As my wife told me, I couldn’t be in a more challenging place to try going vegetarian. But as Yoda once said…
“There is do or not do, there is no try.”
I have always liked visiting my wife’s family and enjoyed her mom’s cooking. But eating vegetarian is not easily done in this house, where every meal includes some sort of sweet smelling meat. The challenge, however, is not so much about the abundant choices at hand, but the serious lack of moral support.
When I mentioned my plan to stop eating meat, the first reaction was one of utter confusion. “I guess you’ll have to cook for yourself then.” Then came the pork chops.
Shortly before I had my vegetarian epiphany, I had taken a pork chop out of the freezer for dinner.

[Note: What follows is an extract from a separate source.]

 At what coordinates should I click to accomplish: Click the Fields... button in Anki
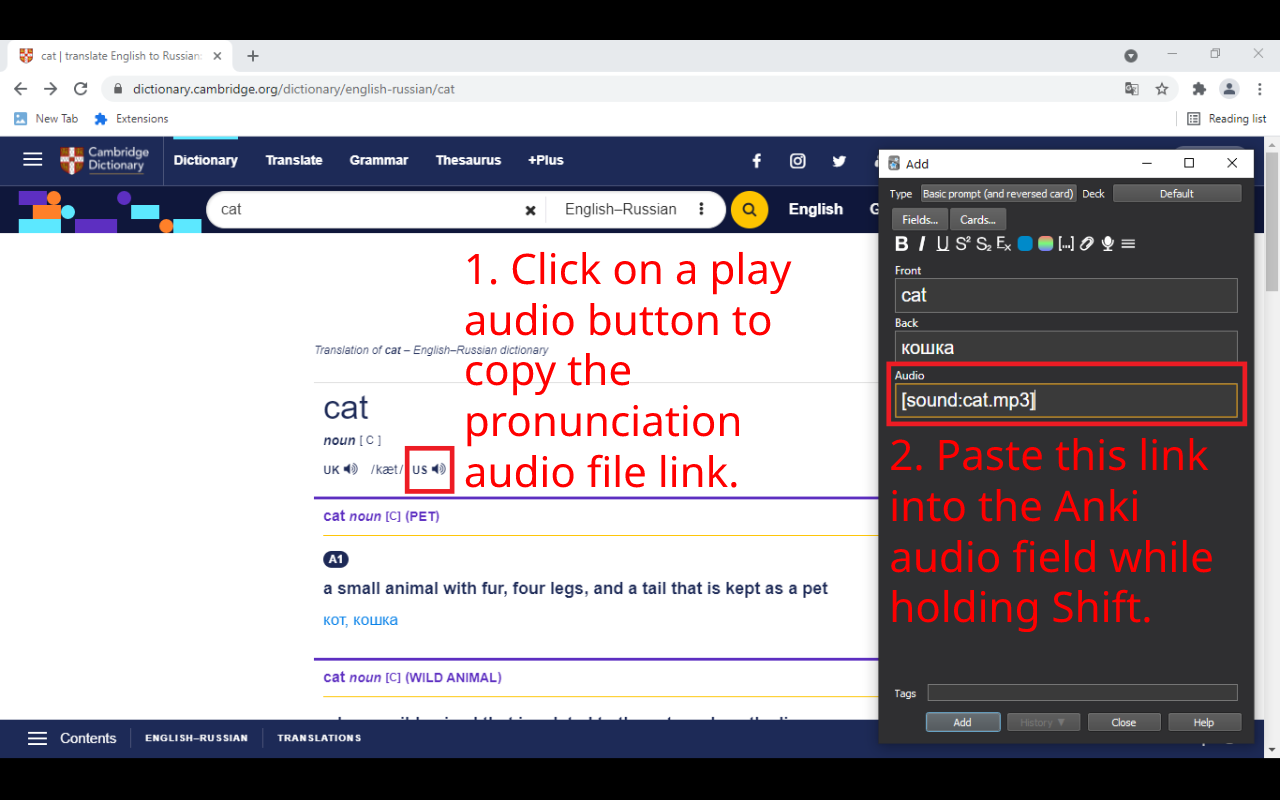tap(919, 219)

After I decided to give up meat, I offered it up instead of throwing it out. Tonight it was prepared, along with four others – for two people since I was making a Caesar Salad for the wife and myself. “You’re missing out on these pork chops,” was the first discouraging comment. Followed by “So and so gave up on that eating vegetarian…” Sigh.
Some people just don’t get it, and never will. Luckily, my wife gets it and is offering plenty of encouragement. I didn’t expect anything less, considering she’s been a vegetarian for 20+ years. Watch her now try to go vegan again. Sigh.